Approaching potential suppliers as a relatively new, rapidly growing, eCommerce company, we typically get one of three reactions. On one extreme, some suppliers will be more than supportive, willing to jump in head first and give us all available data and product they offer. We love these suppliers. Others are willing to take the eCommerce gamble, but with a limited stake in the investment; they give us some of their product offering and are mainly interested in testing the waters. The other extreme is a supplier who is typically an older brick and mortar company, that is in its fourth generation of ownership. They are uninterested in expanding into the unknown and are much more comfortable where they are. We understand where they are coming from… eCommerce can be risky business.
Since the first reaction is the best, and what we hope for in every prospective meeting, our data department is ready at a whim to tackle large projects and upload hundreds if not thousands of products in one sweep. The third reaction, though it does not happen frequently, does come up on occasion, and we cordially finish lunch, shake the suppliers hand, and walk away chuckling to ourselves. We just sat through an entire lunch with complete strangers, pouring their heart out about how they are ready for expansion; how they want to grow but cannot find the right opportunity – but when we present an opportunity to them, it is too adventurous. It’s the middle of the line suppliers, the lukewarm suppliers, the “that sounds great but I’m too skeptical” suppliers that require a lot of time and attention by our supply chain management.
Now, I work in Supply Chain Management, not in data, analytics or marketing. So not only am I not an expert in search engine optimization, but I can barely describe the difference between paid and organic search results. However, I do know that if you have a site about plumbing, the more pages about plumbing that you have the more relevant your site will be. This may not be the exact case but a simple example of this is as follows: When we have 15 Kohler products, we are more relevant in search engines than if we had 1. Let’s expand: If we had 15,000 Kohler products, we are more relevant in search engines than if we had 1,000. That makes sense. The more we have of a product offering, the more relevant we are to people searching for those products. Let’s go a step further. If we have 15,000 Kohler products and 15,000 Moen products, we are more relevant than if we just had Kohler products alone.
To transition this to sales, higher relevancy equals higher organic results, which equals higher volume of traffic on our website. We all know, higher traffic means higher sales. So, what we can do to increase sales? The simple answer…broaden our product offering. Sounds like an easy concept, right?
Explaining this to a supplier, especially a supplier that is interested in expansion, but not interested waiting the time it takes to develop good product descriptions and search engine relevancy, becomes a difficult task. We have often sat in meetings with lukewarm suppliers asking, “Why aren’t we selling more products?” We kindly try to explain, usually for more than the tenth time, that if they will expand their product offering, we will sell more of their products. Why? We will be more relevant in search results.
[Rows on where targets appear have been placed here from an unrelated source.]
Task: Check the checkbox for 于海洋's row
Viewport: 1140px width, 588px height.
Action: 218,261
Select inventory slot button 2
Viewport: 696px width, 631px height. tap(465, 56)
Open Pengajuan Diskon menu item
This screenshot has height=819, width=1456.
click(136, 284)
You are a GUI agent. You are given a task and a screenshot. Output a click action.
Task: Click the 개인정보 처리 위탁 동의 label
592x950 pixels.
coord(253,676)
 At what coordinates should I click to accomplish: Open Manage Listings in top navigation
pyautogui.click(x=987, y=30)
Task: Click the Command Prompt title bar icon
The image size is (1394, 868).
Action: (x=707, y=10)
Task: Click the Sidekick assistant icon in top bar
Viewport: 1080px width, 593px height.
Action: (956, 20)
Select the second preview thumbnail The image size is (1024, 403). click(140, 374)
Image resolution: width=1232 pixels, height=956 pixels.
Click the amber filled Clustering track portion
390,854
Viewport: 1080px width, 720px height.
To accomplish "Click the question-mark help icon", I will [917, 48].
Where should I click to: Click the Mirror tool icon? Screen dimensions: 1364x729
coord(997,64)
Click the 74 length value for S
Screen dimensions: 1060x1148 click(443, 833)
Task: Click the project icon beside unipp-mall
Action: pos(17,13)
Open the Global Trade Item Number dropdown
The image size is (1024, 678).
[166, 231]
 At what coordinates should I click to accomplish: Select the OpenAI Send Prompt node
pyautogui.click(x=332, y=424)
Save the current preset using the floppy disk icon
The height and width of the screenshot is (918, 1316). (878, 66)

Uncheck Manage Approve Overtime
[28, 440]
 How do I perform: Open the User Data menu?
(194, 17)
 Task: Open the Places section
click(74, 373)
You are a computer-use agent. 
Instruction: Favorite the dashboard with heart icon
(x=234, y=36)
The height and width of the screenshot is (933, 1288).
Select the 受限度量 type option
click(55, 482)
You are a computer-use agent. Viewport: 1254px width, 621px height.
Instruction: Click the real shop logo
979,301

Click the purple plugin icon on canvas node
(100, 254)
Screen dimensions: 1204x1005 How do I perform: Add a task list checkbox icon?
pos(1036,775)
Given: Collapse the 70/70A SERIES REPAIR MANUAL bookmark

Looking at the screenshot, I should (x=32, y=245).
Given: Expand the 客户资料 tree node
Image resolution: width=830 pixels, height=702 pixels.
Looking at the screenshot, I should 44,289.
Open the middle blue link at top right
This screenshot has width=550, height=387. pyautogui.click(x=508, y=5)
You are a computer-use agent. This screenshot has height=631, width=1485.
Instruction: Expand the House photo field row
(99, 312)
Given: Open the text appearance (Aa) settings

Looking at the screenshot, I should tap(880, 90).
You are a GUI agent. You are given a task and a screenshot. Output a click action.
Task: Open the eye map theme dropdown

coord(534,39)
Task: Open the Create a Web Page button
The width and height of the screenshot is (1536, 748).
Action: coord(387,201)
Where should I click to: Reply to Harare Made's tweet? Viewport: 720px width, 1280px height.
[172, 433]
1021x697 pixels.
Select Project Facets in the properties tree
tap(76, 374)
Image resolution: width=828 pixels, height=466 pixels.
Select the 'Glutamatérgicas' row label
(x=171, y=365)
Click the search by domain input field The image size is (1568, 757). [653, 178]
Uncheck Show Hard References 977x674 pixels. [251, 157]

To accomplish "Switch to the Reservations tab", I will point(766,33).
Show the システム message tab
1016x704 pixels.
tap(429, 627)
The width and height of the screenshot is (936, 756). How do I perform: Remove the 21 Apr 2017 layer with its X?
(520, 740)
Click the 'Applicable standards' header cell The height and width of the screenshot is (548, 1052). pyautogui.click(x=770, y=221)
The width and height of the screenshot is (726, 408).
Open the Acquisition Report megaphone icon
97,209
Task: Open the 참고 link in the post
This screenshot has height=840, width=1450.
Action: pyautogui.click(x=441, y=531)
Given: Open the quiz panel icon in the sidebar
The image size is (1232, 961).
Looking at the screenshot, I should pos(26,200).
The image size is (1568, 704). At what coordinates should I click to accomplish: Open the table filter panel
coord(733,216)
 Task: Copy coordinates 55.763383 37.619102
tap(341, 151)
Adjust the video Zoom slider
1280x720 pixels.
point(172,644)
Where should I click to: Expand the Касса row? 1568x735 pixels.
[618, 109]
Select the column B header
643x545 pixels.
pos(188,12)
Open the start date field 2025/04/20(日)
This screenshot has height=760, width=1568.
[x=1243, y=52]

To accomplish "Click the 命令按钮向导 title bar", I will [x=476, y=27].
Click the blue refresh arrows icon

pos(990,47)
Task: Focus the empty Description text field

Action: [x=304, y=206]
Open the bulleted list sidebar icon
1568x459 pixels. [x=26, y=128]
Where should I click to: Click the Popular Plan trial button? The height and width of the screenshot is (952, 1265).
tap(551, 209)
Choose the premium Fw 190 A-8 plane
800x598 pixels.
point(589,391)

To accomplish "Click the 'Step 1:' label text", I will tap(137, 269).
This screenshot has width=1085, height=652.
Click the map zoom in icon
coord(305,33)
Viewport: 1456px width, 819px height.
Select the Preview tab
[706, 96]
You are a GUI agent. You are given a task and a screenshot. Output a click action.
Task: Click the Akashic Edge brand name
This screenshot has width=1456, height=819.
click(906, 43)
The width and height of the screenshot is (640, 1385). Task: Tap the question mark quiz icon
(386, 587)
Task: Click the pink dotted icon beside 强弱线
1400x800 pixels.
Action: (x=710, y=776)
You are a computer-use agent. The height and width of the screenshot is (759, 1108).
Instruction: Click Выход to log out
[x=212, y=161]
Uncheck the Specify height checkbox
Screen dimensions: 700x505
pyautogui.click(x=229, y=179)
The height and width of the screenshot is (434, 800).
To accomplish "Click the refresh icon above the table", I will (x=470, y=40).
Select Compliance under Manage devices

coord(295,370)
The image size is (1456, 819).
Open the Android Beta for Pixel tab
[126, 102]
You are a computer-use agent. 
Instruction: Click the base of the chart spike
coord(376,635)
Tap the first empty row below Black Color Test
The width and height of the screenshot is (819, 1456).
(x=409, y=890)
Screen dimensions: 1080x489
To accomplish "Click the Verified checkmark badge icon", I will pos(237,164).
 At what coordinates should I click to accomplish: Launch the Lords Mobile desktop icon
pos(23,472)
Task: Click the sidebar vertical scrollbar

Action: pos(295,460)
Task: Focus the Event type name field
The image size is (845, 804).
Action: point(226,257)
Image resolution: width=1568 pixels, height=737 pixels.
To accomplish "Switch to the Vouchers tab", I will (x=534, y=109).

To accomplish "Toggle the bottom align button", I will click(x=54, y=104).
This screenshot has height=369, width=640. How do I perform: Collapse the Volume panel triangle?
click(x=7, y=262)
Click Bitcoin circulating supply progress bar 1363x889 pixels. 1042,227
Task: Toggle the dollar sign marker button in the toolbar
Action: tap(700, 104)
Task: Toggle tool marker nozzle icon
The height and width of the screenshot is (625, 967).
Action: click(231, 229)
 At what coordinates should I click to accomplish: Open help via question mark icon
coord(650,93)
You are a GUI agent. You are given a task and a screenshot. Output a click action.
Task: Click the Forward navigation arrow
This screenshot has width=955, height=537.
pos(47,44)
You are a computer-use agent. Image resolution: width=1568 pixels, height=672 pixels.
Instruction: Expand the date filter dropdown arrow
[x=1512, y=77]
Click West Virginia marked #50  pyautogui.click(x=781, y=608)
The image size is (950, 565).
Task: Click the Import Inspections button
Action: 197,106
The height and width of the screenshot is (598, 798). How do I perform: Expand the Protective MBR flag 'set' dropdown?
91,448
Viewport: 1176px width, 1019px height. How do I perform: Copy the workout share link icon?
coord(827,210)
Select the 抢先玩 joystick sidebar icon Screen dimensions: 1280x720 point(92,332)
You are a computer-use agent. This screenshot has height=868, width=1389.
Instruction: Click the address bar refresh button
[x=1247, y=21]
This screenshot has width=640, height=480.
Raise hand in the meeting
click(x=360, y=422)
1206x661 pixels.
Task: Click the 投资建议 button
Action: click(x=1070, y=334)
When we approach our suppliers, we come to the table realizing our core competencies as well as theirs. The relationship works best, when suppliers stick to their competencies, and let us stick to ours. If they give us the product, we will sell it. Our ability to sell their products is directly related to the breadth of the product made available to us.
So, how do we ask a supplier for all of their product offering? Simple, we run a report of their competitor that is giving us 100% of their product offering, and show them the difference in sales volume. If we do not already have a comparable product, the report generated would be of one of our competitors, offering a similar product line. This gets the results we are looking for every time.